(Stored items)

⁂

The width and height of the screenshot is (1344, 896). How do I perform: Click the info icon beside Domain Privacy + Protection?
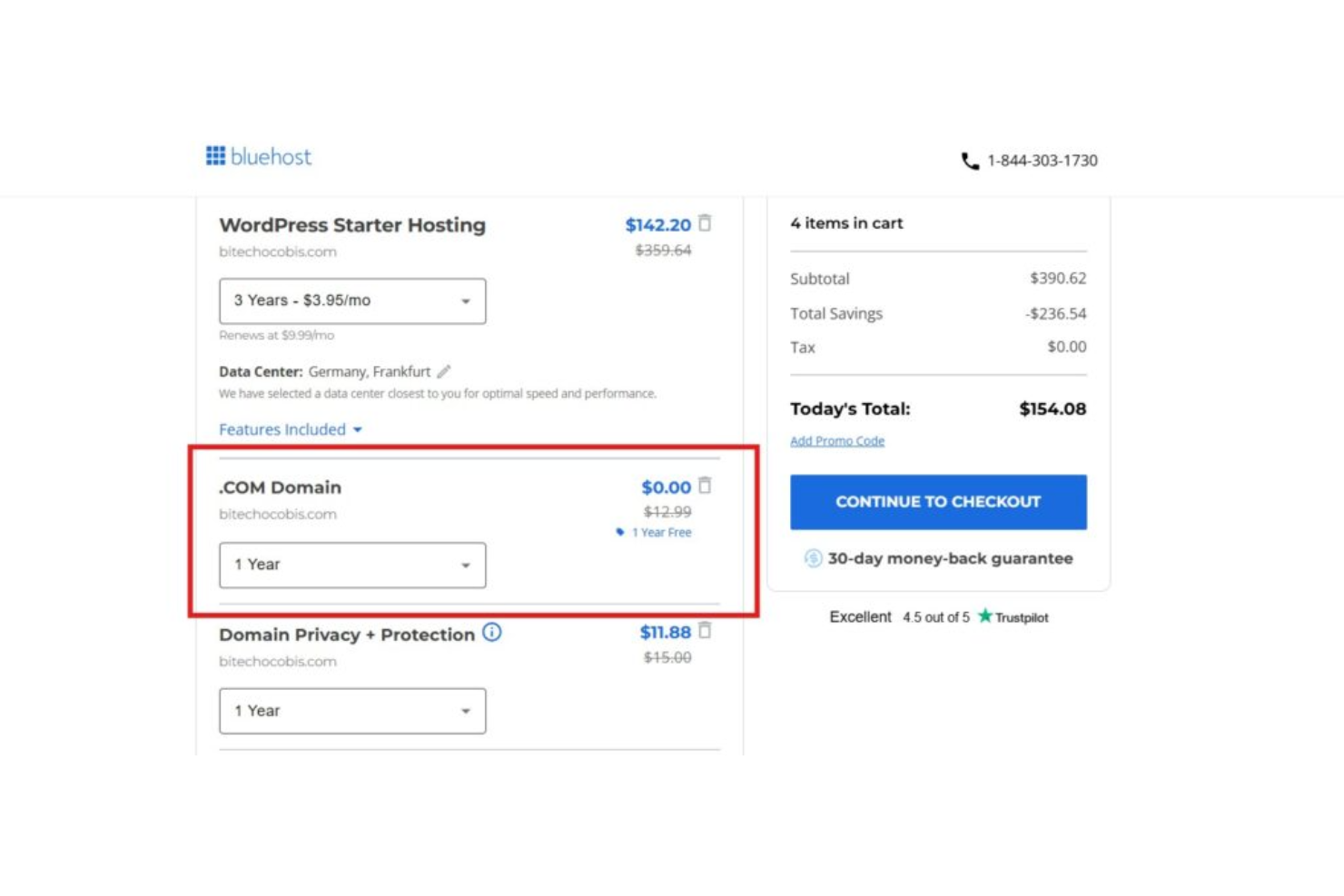click(490, 633)
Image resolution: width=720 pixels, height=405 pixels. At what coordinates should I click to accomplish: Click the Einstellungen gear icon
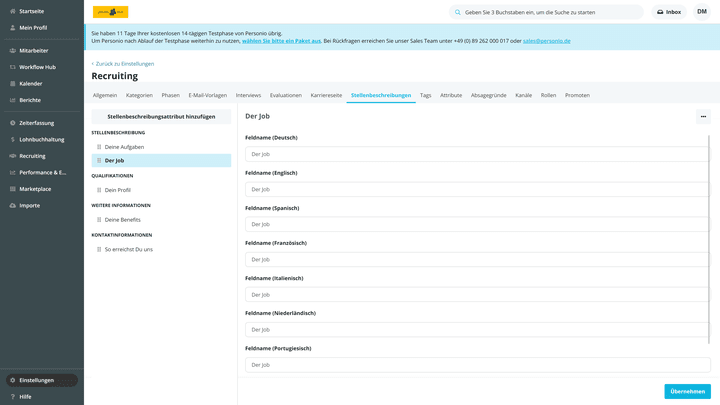click(x=12, y=380)
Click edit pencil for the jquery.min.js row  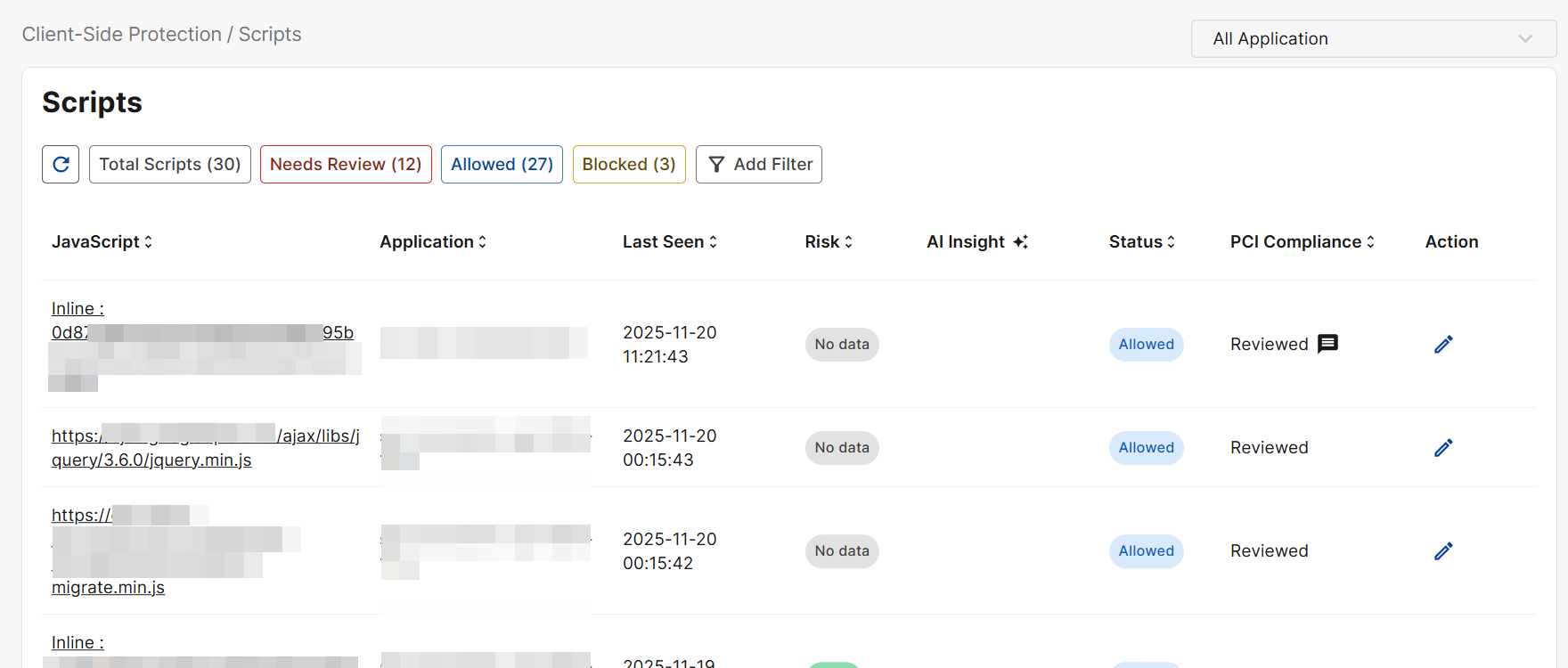pos(1443,448)
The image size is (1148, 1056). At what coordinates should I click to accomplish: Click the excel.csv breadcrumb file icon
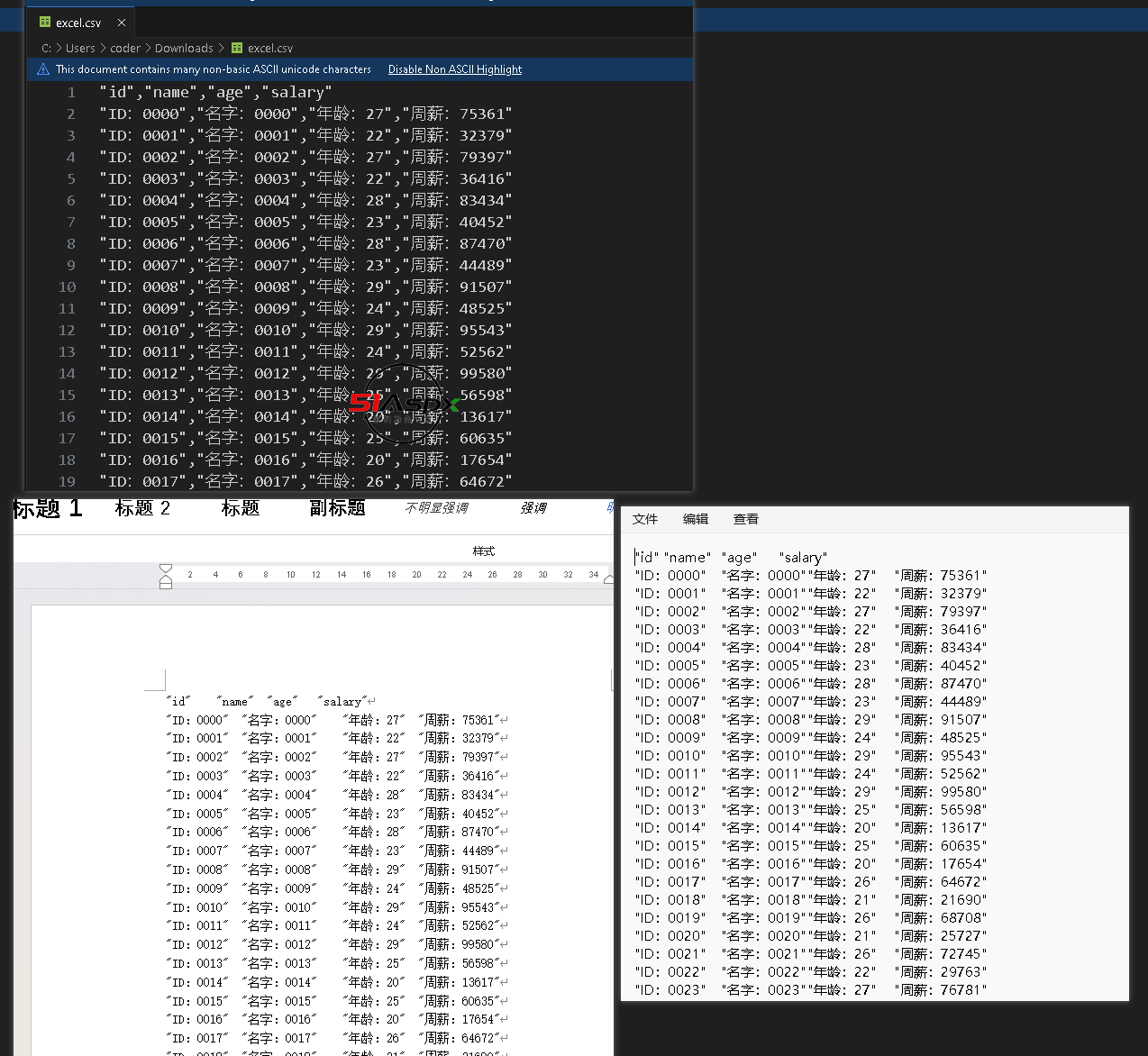click(237, 49)

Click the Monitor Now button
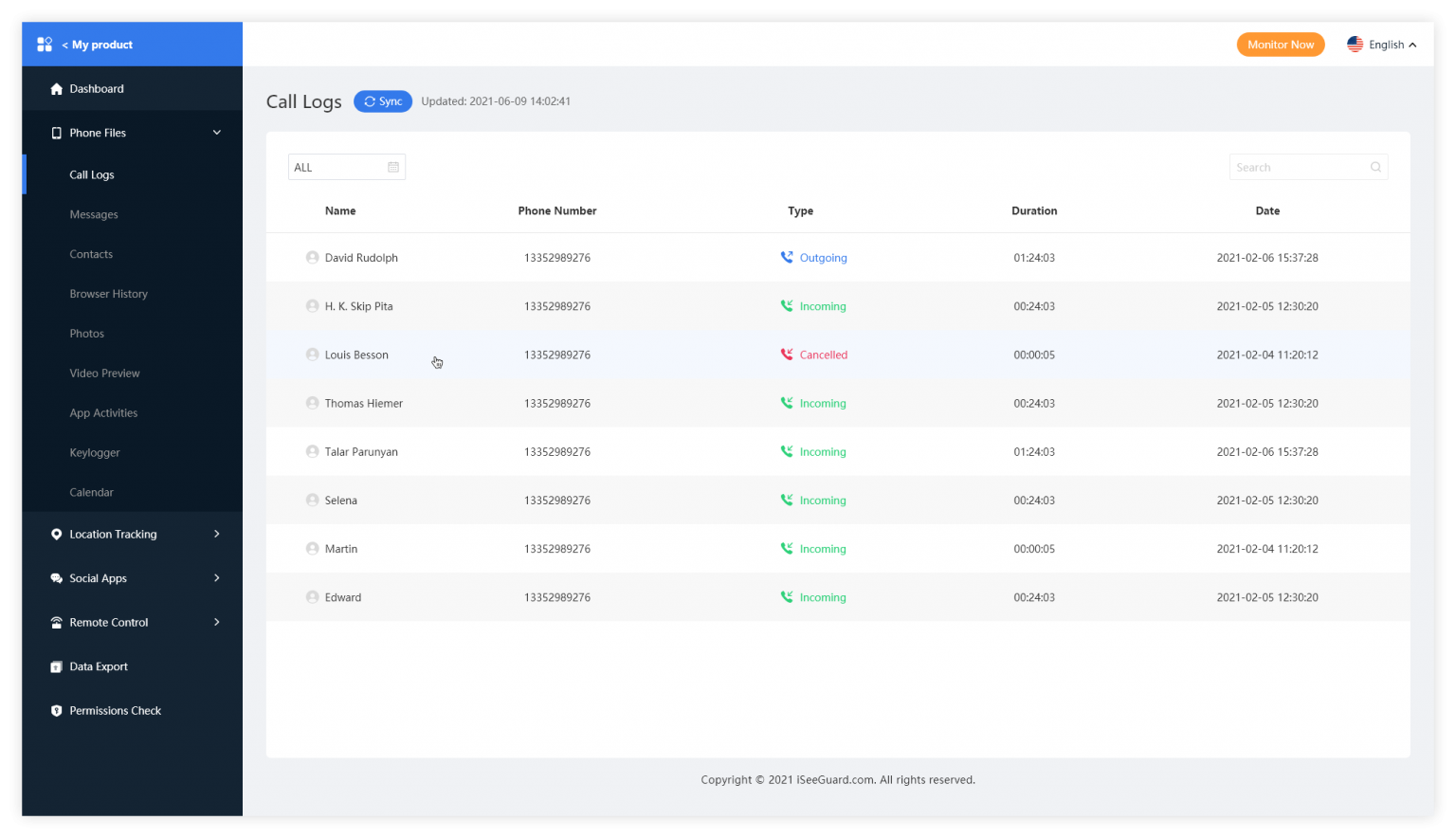(x=1281, y=44)
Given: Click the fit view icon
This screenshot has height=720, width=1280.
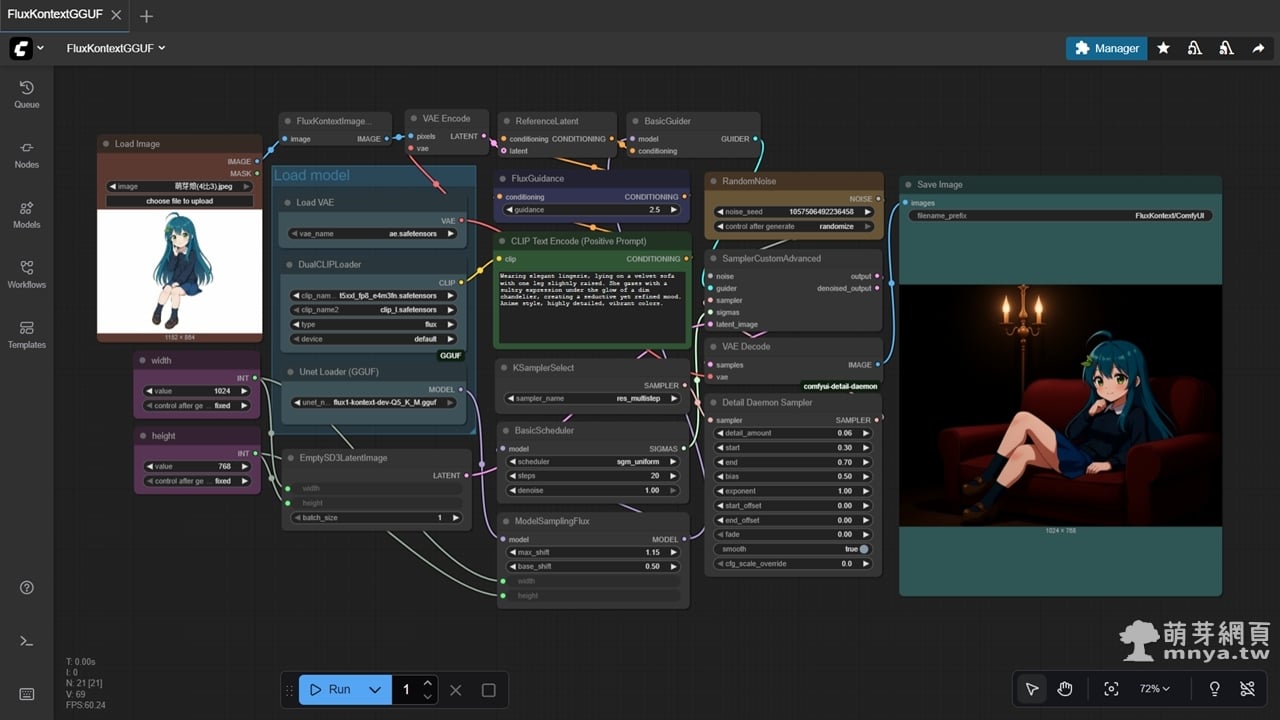Looking at the screenshot, I should (1111, 689).
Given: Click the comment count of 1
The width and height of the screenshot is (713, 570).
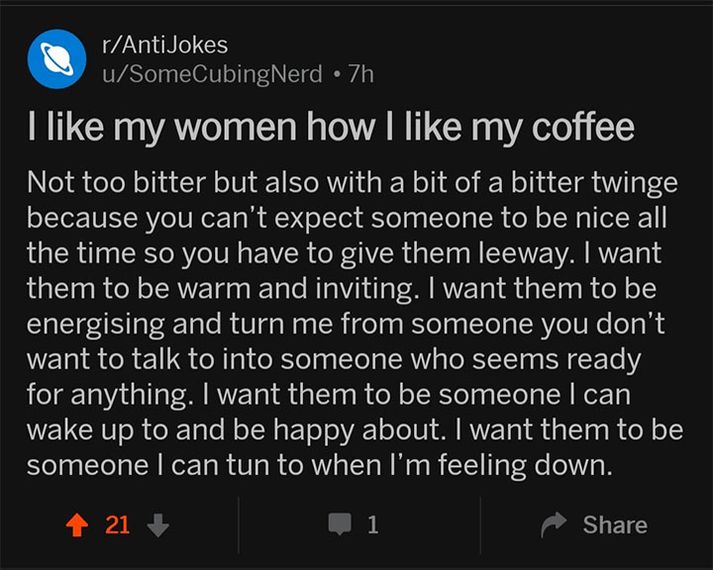Looking at the screenshot, I should pos(372,525).
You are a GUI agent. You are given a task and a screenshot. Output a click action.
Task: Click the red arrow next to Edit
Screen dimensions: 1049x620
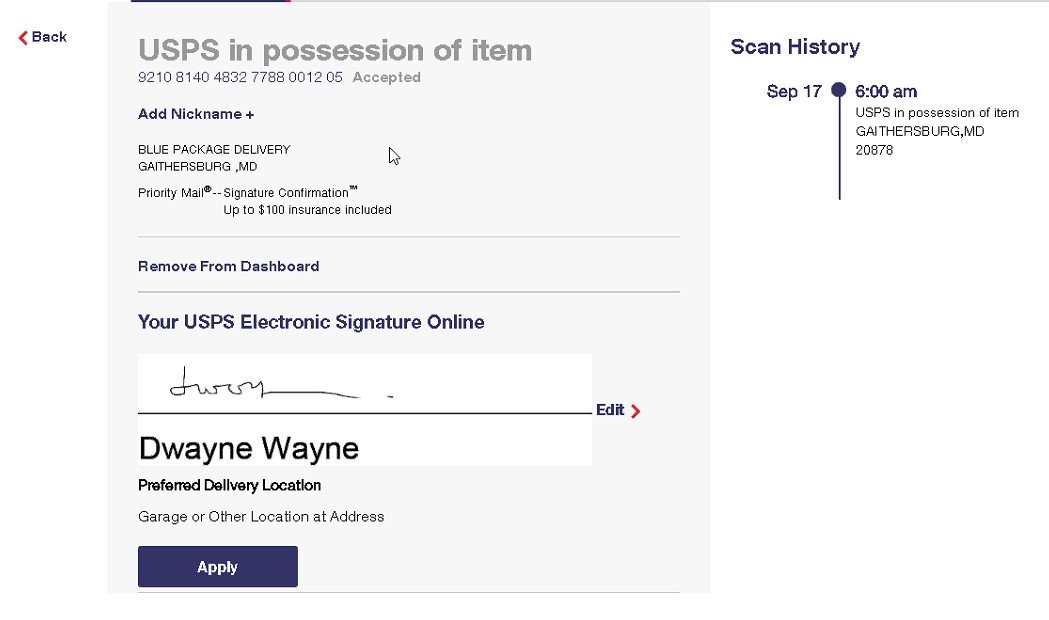636,411
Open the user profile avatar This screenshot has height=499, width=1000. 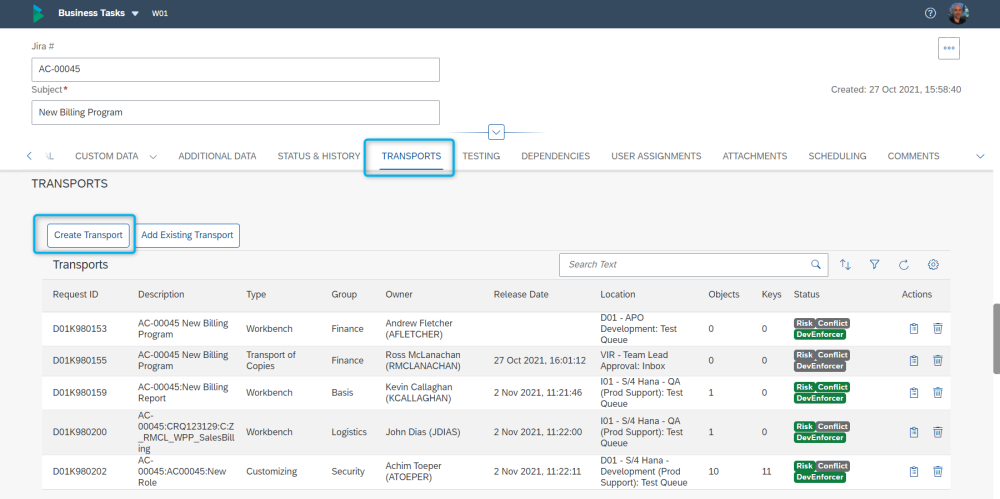pos(959,14)
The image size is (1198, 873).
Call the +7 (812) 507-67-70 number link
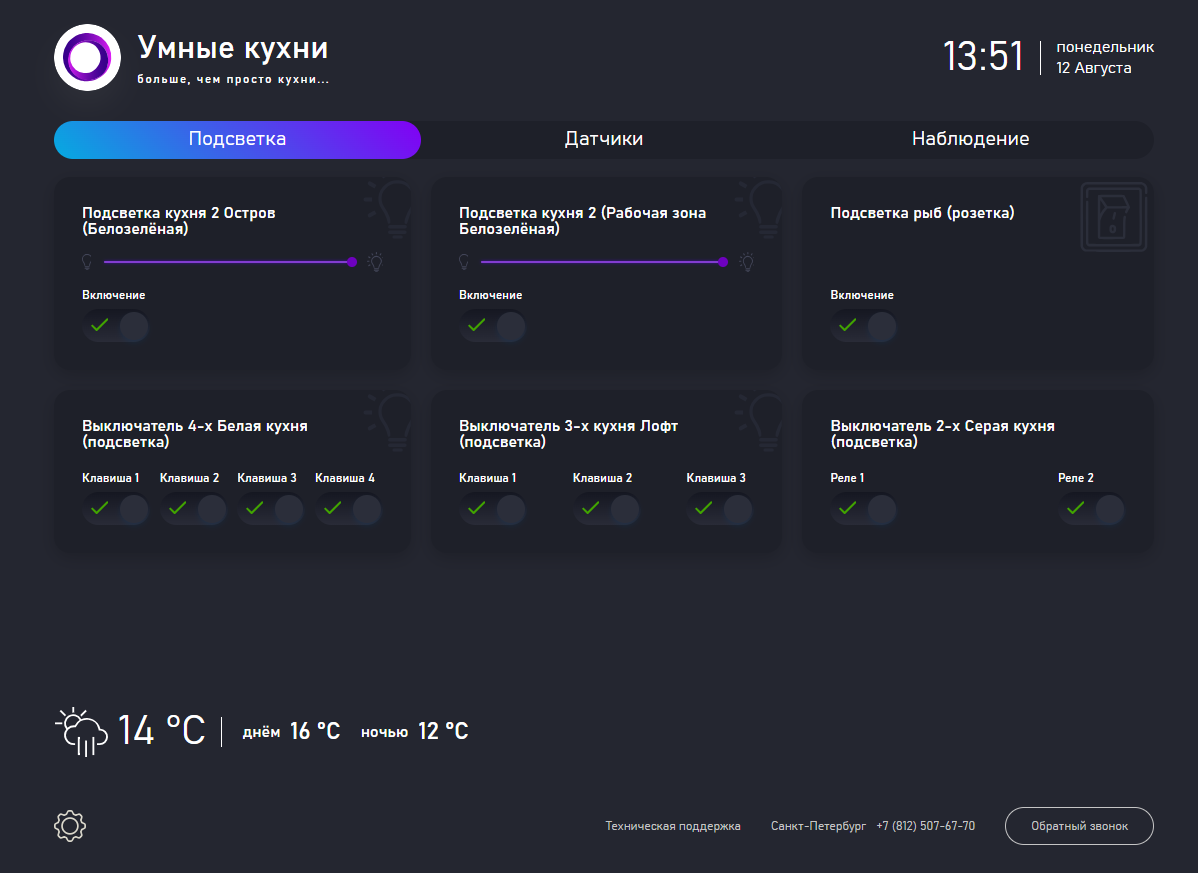(x=926, y=826)
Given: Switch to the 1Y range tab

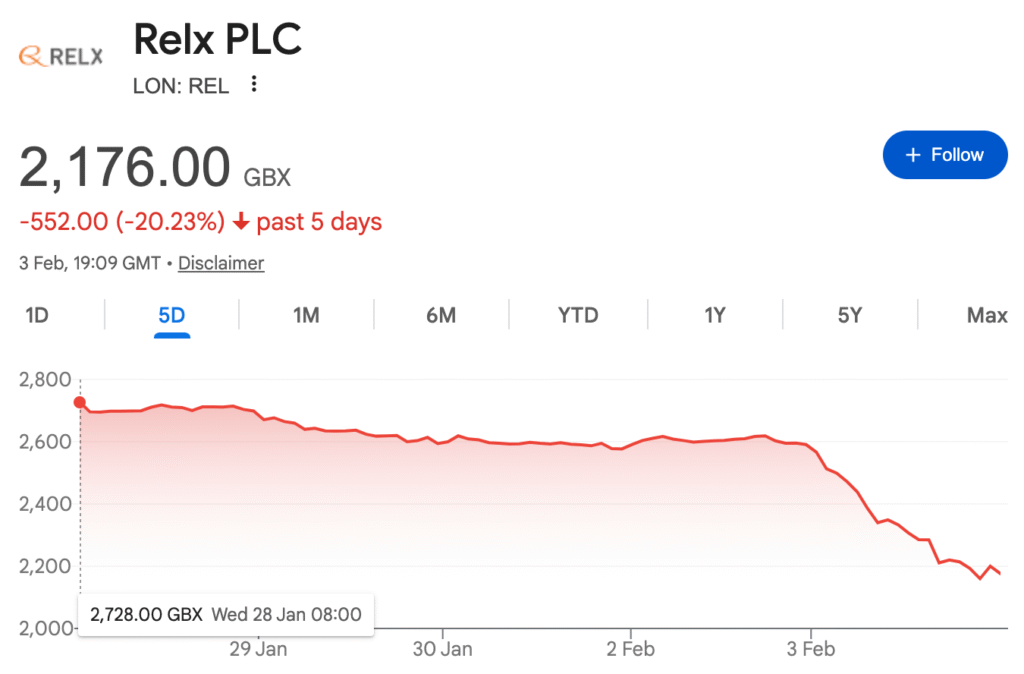Looking at the screenshot, I should [714, 316].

⁂

Exercise: Copy the lines above exactly, starting with the line that contains "Click the Monitor Now button" and ending with the line that contains "Given: Click the comment count of 1", and leave out any pictures.

Response box:
Click the Monitor Now button
(x=1281, y=44)
Given: Click the fit view icon
This screenshot has height=720, width=1280.
Looking at the screenshot, I should (1111, 689).
Given: Click the comment count of 1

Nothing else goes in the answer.